Impl test report #540

gregsdennis · 2022-01-08T21:42:38Z

Based on a conversation with @karenetheridge in Slack, this is the first step toward building an implementation comparison/support site.

The scripts in this PR will run a given implementation against the entire test suite and generate a report. This report can be used to generate site content.

Still have some work to do:

automatically run on commit to master (GitHub Actions, probably)
run optional tests

…scripts

Julian · 2022-01-08T21:52:18Z

Woohoo! This will be awesome. Will have a look tomorrow or so, but thanks this is a big deal.

karenetheridge · 2022-01-09T00:25:12Z

report/README.md

+
+To add your implementation, you'll need to start by creating a CLI application that takes the following parameters:
+
+- `--schema <PATH#POINTER>` - The relative URI to the schema, e.g. `../tests/draft2019-09/additionalItems.json#/0/schema`.


The implication here is that the instance and schema are expected to be files in JSON format. Are any other encoding formats allowed or expected to be supported? (e.g. YAML?) Must these be files on the local filesystem, or are network-reachable URIs possibly going to be used as well?

e.g. is this legal? --schema https://json-schema.org/draft/2020-12/schema

These URIs point directly to the file and schema/instance inside of it. The docker-compose is copying the test suite as it exists in this repo directly into the container. Your CLI will need to find the file, open it, and navigate to the location indicated by the pointer fragment. The resulting JSON data will be the schema or instance as appropriate.

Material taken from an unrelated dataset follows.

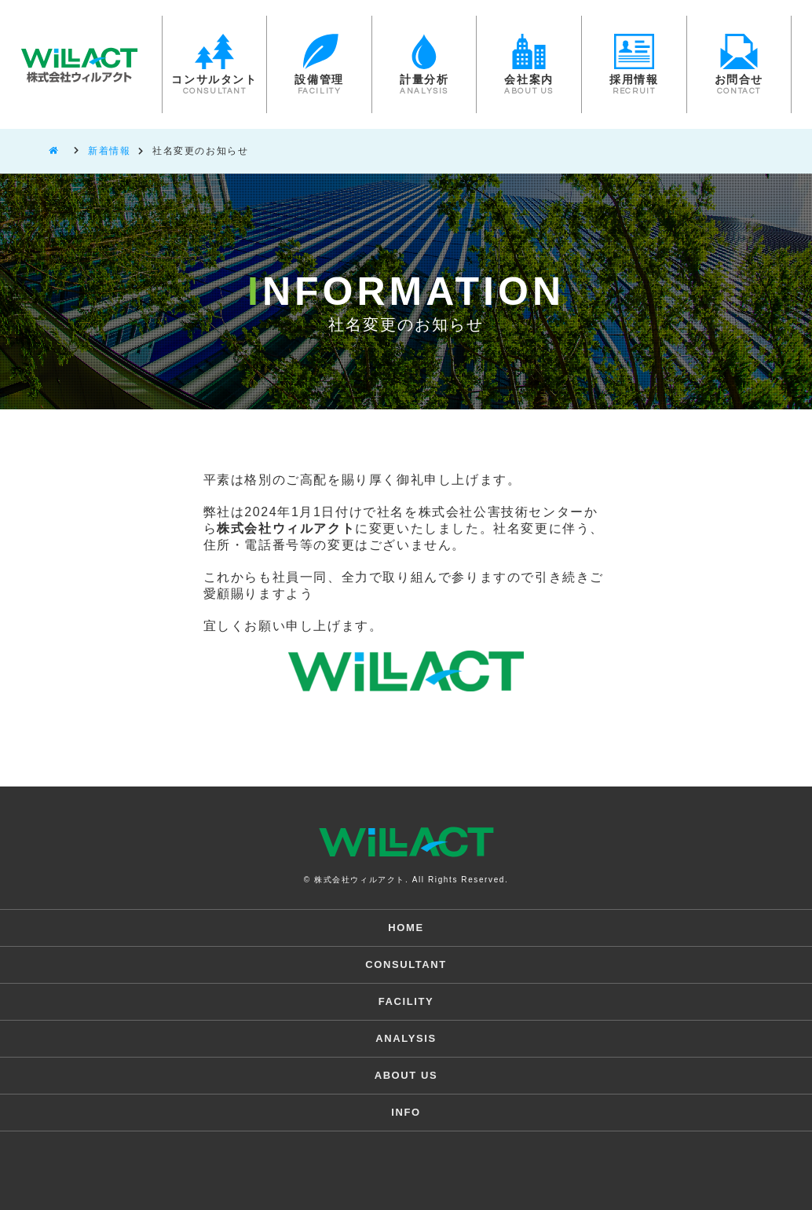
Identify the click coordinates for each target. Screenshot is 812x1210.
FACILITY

e.g. is this legal? --schema https://json-schema.org/draft/2020-12/schema

I expect that could be accepted by your CLI, but the test suite won't submit that. It'll only submit schemas that exist in the test suite.

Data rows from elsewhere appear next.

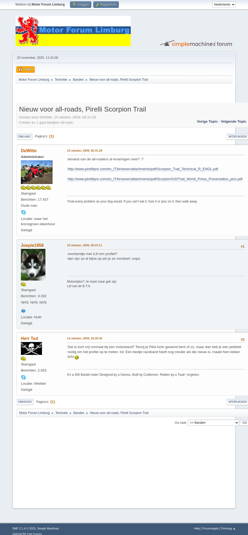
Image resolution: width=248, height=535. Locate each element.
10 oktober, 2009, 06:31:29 (84, 150)
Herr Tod (29, 338)
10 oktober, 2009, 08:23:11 (84, 245)
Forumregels (211, 528)
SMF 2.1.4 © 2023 (24, 528)
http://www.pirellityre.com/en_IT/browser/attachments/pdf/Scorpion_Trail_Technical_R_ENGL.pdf (143, 169)
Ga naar (180, 422)
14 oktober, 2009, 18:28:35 (84, 338)
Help (197, 528)
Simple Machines (48, 528)
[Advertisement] (78, 94)
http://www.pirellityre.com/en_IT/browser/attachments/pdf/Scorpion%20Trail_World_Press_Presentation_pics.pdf (155, 179)
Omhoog (25, 401)
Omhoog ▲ (228, 528)
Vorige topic (207, 121)
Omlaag (24, 136)
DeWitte (28, 150)
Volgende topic (233, 121)
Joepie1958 (32, 245)
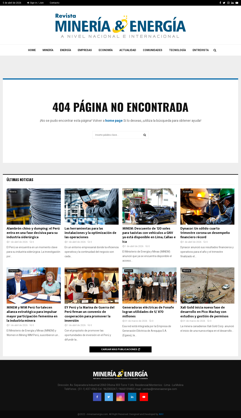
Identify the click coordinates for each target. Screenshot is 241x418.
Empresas (85, 50)
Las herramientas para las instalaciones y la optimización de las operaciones (90, 233)
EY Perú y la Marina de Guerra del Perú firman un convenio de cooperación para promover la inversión (89, 314)
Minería (48, 50)
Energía (65, 50)
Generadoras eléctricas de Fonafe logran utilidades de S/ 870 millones (148, 312)
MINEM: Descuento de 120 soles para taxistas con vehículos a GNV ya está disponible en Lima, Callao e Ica (149, 235)
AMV (161, 414)
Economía (106, 50)
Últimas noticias (20, 179)
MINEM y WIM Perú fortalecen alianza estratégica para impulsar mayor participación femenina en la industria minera (32, 314)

These URIs point directly to the file and schema/instance inside of it. The docker-compose is copying the test suite as it exists in this repo directly into the container. Your CLI will need to find the file, open it, and navigate to the location indicated by the pointer fragment.

Great, please add that to the README.

I had intended to add a "how it works" section that would include this.

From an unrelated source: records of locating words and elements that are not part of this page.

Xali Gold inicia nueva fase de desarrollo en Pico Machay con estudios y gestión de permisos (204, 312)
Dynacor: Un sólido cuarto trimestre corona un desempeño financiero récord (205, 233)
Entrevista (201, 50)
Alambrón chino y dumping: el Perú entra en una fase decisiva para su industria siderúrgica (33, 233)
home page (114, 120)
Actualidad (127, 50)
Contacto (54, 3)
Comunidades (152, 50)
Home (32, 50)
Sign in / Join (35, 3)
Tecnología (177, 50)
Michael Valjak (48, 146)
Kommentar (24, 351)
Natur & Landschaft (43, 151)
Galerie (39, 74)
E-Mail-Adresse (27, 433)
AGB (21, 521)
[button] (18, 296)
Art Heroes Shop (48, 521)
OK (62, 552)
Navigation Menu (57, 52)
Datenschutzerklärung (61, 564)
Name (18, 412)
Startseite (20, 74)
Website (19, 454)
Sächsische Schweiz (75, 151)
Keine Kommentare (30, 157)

karenetheridge · 2022-01-09T00:33:33Z

What do you think about my idea of passing the data and schemas to the implementation directly via STDIN? This may make it easier for you to generate randomized tests on the fly (and prevent the consuming implementation from potentially cheating, which it can do if it is allowed to see the entire file that the data comes from and therefore see what the correct valid/invalid response should be).

gregsdennis · 2022-01-09T01:32:15Z

What do you think about my idea of passing the data and schemas to the implementation directly via STDIN?

Your CLI can support whatever, but it MUST support what I've laid out. If you want to make it multipurpose so that you could use it outside of this test suite, that's fine.

The idea I'm presenting here is that we want to exercise the implementation against the tests in this repo. If a dev wants to make their CLI do more, then that's up to them. Such extra functionality won't be exercised here.

Regarding cheating, the CLI isn't given the metadata of the tests. It's only given the schema and the data, and from that it has to provide an outcome. The script puts the test metadata (including the expected result) and the actual result into the result file.

karenetheridge · 2022-01-09T04:04:18Z

If you want to make it multipurpose so that you could use it outside of this test suite, that's fine.

Thats not what I'm saying. I'm suggesting that if you add to the requirements that the implementation accepts data on STDIN, it would make it easier to supply a wider variety of test data, and on an ad hoc basis.

It'll only submit schemas that exist in the test suite.

It shouldn't limit itself to that.

Regarding cheating, the CLI isn't given the metadata of the tests

It is, if you provide a filename and a reference point within it that is obviously corresponding to the standard layout of the files in the test suite. If this is what you require, I can provide you with a tool that does nothing but look to a 'valid' property adjacent to 'data' and provide that response.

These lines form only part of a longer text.